[MATERIAL FOR THE TASK — start]

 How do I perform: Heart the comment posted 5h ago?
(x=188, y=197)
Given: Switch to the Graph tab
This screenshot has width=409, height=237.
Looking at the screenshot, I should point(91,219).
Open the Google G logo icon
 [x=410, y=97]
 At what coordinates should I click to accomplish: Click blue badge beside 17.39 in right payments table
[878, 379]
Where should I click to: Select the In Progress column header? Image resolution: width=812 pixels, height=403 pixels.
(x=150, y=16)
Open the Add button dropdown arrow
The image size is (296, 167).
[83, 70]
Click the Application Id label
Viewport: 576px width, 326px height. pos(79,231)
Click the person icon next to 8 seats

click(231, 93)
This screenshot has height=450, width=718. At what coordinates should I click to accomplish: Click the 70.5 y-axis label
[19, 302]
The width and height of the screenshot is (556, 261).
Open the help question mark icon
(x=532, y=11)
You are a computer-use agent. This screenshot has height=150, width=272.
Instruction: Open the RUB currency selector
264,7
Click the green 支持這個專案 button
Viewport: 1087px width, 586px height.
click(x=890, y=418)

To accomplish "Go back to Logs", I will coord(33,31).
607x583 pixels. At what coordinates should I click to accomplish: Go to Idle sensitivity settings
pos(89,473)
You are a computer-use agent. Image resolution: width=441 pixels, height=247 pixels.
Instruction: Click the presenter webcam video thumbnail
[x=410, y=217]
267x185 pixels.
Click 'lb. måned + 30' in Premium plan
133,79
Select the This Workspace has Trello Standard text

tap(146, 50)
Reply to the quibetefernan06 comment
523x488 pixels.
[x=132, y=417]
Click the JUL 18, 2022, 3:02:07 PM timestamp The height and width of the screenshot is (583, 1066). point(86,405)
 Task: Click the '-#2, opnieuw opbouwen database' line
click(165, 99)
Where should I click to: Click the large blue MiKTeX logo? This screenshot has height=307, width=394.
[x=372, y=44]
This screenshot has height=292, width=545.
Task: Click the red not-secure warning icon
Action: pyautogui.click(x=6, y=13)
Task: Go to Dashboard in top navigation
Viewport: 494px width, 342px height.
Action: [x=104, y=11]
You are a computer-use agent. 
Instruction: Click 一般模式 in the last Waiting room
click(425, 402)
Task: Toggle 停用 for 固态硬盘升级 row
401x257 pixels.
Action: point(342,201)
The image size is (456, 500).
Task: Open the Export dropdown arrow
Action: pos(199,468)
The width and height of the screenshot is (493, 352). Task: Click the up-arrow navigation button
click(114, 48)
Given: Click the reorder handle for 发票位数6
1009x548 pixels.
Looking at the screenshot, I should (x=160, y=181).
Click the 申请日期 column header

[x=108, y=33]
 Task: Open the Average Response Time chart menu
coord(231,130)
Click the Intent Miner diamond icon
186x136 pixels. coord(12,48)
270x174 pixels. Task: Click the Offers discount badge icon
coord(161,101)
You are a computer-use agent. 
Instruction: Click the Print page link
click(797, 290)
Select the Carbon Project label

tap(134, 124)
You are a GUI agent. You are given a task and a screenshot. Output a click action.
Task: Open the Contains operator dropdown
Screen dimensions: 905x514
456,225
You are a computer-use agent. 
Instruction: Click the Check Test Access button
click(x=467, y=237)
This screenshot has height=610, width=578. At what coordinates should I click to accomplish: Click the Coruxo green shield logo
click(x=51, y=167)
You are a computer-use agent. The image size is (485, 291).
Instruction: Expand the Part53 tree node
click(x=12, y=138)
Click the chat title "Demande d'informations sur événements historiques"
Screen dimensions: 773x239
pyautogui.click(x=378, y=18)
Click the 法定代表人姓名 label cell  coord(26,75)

[MATERIAL FOR THE TASK — finish]

For the data above, state how many of its lines contain the word "agent", giving no other text.

7